Fulfilling dual mandates, the Federal Reserve faces a dilemma: which is a greater risk, weak employment or terrifying inflation?
The market's focus is on how quickly the Federal Reserve will cut interest rates after September, with concerns that if the action is too slow, it may lead to greater risks. Market pricing indicates that there may be a nearly one percentage point rate cut by the end of the year
With inflation cooling down and potential signs of weakness in the labor market, Federal Reserve officials have generally reached a consensus: it's almost time to lower interest rates. Investors share the same view, with the market fully pricing in an expected 25 basis point rate cut at the September meeting of the Federal Open Market Committee (FOMC).
However, some media analysis suggests that as U.S. monetary policy approaches a key turning point, the coming months may be tense, with Federal Reserve Chairman Powell and his colleagues now facing a choice between two opposing risks. While they aim to completely eliminate the threat of inflation, they also want to lower rates at the right time and pace to prevent a rapid deterioration in the labor market.
The focus of the market's attention is how quickly the Fed will cut rates after September, with concerns that moving too slowly could pose greater risks.
"They are not just considering the first two rate cuts, but the overall strategy for the next six to nine months," said Derek Tang, economist at LH Meyer/Monetary Policy Analytics. "Officials are asking: where do we want to be if shocks are on the horizon?"
This indicates that the Fed may adopt a risk management strategy, which is often used by the Fed in periods of high uncertainty. In other words, they will look at two objectives, assess where the greater risks lie, and tend to address the larger risk first while keeping an eye on the other risk.
Disagreements within the FOMC
However, analysts believe that achieving this is not easy. Despite the Fed keeping the benchmark interest rate in the range of 5.25% to 5.5% for over a year, with inflation cooling down, real interest rates have been rising. With slowing job growth and cooling inflation, there are disagreements within the FOMC on where the greatest risks lie.
Among them, Fed Governor Bowman and Atlanta Fed President Bostic advocate for a gradual rate cut, hoping to see more evidence that price stability is in place and still believe that the labor market has some resilience. They point out that part of the reason for the rise in the unemployment rate is job seekers re-entering the labor market. Additionally, despite companies reducing hiring, there has not been widespread layoffs.
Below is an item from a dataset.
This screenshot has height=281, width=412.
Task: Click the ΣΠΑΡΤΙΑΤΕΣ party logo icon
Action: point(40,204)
For this camp, analysts point out that Powell can refer to the July inflation report to show that a 25 basis point rate cut in September is unlikely to trigger price increases. Excluding food and energy, the Consumer Price Index rose 0.2% month-on-month in July, with the annualized figure increasing by 1.6%, the lowest level since February 2021.
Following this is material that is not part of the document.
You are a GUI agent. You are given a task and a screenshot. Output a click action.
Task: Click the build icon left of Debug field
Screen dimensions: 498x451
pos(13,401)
The unemployment rate has now risen to 4.3%, so there are officials concerned about the labor market, setting some kind of "red line" for the unemployment rate. This camp includes San Francisco Fed President Daly, who stated on August 5th, "We have now confirmed that the labor market is slowing down, and it is extremely important that we do not let it slow down excessively, leading to an economic downturn." Analysis suggests that in recent years, the U.S. economy has greatly benefited from a tight labor market, attracting many people to enter the labor force and raising wages, helping individuals withstand inflation. However, this situation may quickly reverse, as the rise in the unemployment rate from 3.7% in January to 4.3% in July this year indicates that if the economy slows down excessively, the unemployment rate may continue to rise. Wage growth has already slowed down, and the unemployment rates for African Americans and Latinos have increased since the end of last year.
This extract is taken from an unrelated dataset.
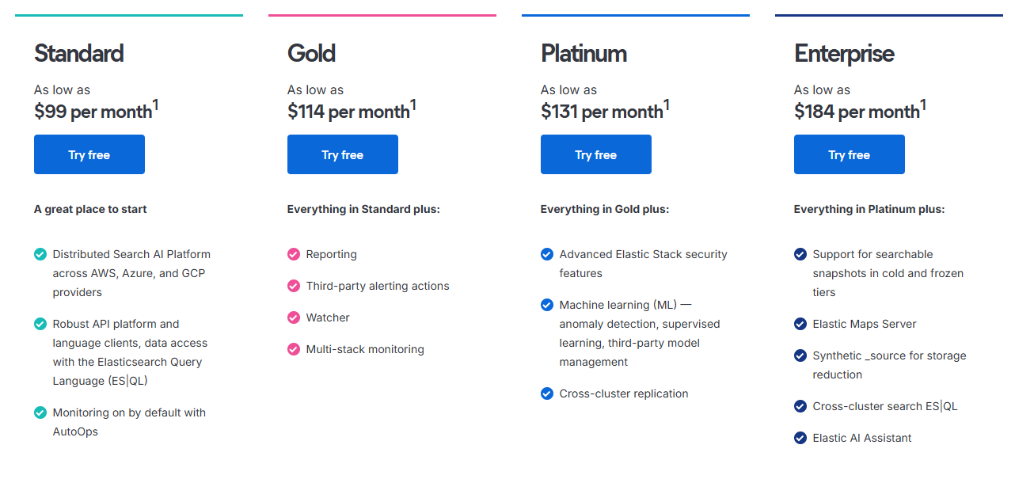Click checkmark next to Distributed Search AI Platform

[x=40, y=254]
"The FOMC intentionally slowed down the pace of economic growth to release the excessive pressure in the economy," said David Wilcox, former chief forecaster of the Federal Reserve and current director of the American Economic Research Institute at the Atlantic. "In this environment of weak growth, this vulnerability will surface."
Ensuring an economic soft landing is Powell's top priority, which may also involve his personal legacy. At the same time, the credibility of the Federal Reserve is also being tested. Powell and his colleagues responded slowly to the surge in inflation, initially calling it "transitory." If an economic recession occurs due to prolonged high interest rates, it would mean missing out on opportunities on the other hand, undoubtedly angering both parties in Congress and affecting public sentiment.
Risk Management Strategy
Powell has hinted that he will adopt a risk management approach to help him navigate the coming months. When considering the consequences of making mistakes in two directions, history shows that the greater risk may lie in employment. In addition to the COVID-19 pandemic, the recent recession has had a profound and lasting impact on the labor market, especially on low-income workers, as some have exited the labor force, with some permanently leaving.
Given this, analysts believe that the Federal Reserve may not only communicate a path for interest rates to return to some form of balance or neutral level for the economy, but also a path aimed at offsetting risks of higher costs. The market has already hedged against the latter possibility, with pricing indicating a nearly one percentage point rate cut by the end of the year.
"The current major risk is that the weakness in the labor market may accelerate, leading to an unnecessary economic recession," Wilcox said. "A 50 basis point rate cut should be the basic expectation for their first move. The labor market does not need to soften further."